Arrivée au micro, elle remercie les éditions du passage, sans lesquelles rien de tout ça n’aurait été possible. Merci, merci, merci !

Marie lance des baisers au loin.

Puis elle saisit à deux mains une liasse de papier qu’elle porte à son visage et commence la lecture.

Marie Chouinard qui fait la lecture d’extraits de « Zéro Douze »
au Musée d’art contemporain de Montréal, 21 septembre 2019.
Photo : Sylvie-Ann Paré. Avec l’aimable permission de l’artiste

C’est une histoire que la Marie Chouinard d’aujourd’hui aurait pu raconter à la petite fille qu’elle était il y a déjà plusieurs dizaines d’années : celle d’une immense chorégraphe et interprète qui se prend d’amour pour les mots et qui publie Zéro Douze, onze ans après un premier recueil de poèmes intitulé Chantier des extases. Cette fois, ce sont mille anecdotes ayant marqué l’enfance de l’artiste entre zéro et douze ans qui sont compilées au sein d’un ouvrage illustré de sa main. Des anecdotes légères et amusantes, parfois un peu tristes, qui auront probablement contribué à ses choix de carrière. Des événements et des sensations, rien d’autre finalement que la mémoire d’une danseuse…

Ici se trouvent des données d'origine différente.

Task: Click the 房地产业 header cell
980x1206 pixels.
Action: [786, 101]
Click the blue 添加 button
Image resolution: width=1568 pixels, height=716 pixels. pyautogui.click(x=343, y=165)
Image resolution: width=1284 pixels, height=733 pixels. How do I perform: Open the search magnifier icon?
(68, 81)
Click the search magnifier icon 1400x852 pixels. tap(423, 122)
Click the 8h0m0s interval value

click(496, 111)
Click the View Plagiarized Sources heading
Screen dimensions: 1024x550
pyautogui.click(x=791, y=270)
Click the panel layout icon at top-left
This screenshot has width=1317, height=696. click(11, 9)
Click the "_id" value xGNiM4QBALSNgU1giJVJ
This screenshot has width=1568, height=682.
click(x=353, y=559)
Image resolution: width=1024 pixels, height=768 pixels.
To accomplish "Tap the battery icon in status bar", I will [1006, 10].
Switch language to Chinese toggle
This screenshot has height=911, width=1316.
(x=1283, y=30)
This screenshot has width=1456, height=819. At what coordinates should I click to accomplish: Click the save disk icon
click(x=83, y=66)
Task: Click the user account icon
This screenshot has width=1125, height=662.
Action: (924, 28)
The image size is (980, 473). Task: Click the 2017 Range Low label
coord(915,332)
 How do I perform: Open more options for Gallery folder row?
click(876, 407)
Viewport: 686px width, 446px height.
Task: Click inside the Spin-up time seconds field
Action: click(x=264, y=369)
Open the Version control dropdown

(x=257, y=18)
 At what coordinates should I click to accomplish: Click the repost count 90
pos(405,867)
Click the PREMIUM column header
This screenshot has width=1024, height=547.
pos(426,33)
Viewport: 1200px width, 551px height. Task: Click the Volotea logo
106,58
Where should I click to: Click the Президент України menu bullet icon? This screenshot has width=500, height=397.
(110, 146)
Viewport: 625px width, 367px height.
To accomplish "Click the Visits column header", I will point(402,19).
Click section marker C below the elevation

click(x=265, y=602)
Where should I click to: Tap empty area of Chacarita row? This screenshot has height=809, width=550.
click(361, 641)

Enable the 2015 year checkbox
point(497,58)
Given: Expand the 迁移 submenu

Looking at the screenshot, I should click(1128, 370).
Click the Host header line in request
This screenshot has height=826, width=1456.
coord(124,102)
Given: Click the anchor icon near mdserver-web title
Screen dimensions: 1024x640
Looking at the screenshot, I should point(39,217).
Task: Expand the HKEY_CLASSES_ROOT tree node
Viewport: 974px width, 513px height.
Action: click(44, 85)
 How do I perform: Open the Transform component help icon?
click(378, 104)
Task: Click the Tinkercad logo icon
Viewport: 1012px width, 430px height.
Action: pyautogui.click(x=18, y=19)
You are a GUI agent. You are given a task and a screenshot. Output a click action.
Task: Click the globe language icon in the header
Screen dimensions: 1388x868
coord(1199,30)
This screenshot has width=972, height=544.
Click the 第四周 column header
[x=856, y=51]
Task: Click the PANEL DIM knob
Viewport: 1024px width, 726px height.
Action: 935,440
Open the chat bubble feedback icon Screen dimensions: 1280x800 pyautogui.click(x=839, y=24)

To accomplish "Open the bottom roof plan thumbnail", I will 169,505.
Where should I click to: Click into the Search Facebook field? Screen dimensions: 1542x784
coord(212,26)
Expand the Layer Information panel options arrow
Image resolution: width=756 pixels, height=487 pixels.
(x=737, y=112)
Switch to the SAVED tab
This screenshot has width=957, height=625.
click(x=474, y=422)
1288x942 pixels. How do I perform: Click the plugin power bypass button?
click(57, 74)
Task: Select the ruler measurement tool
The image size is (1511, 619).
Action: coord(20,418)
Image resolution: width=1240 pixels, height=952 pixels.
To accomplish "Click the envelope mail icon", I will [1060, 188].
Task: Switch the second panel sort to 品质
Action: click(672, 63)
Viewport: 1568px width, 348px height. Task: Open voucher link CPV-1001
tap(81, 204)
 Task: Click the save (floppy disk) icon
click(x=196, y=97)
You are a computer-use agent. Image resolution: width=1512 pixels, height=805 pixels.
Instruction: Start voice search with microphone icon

Dans le cadre de l’exposition présentée par le Musée d’art contemporain de Montréal (MAC), une vingtaine de dessins et de textes associés, tous extraits de l’ouvrage Zéro Douze, sont présentés dans l’espace libre de la Rotonde. La mise en scène est aussi simple que le sont l’écriture et le trait : deux cadres blancs juxtaposés, un pour les images et un pour les mots, accrochés en série sur les colonnes et les murs périphériques. Nul besoin de billet pour déambuler entre les diptyques, on va, on vient, on rentre dans une histoire puis on en ressort, on sourit ici et on verse une larme là. Le langage est simple et parlera à tous, ne manquant pas de réveiller nos propres souvenirs d’enfance.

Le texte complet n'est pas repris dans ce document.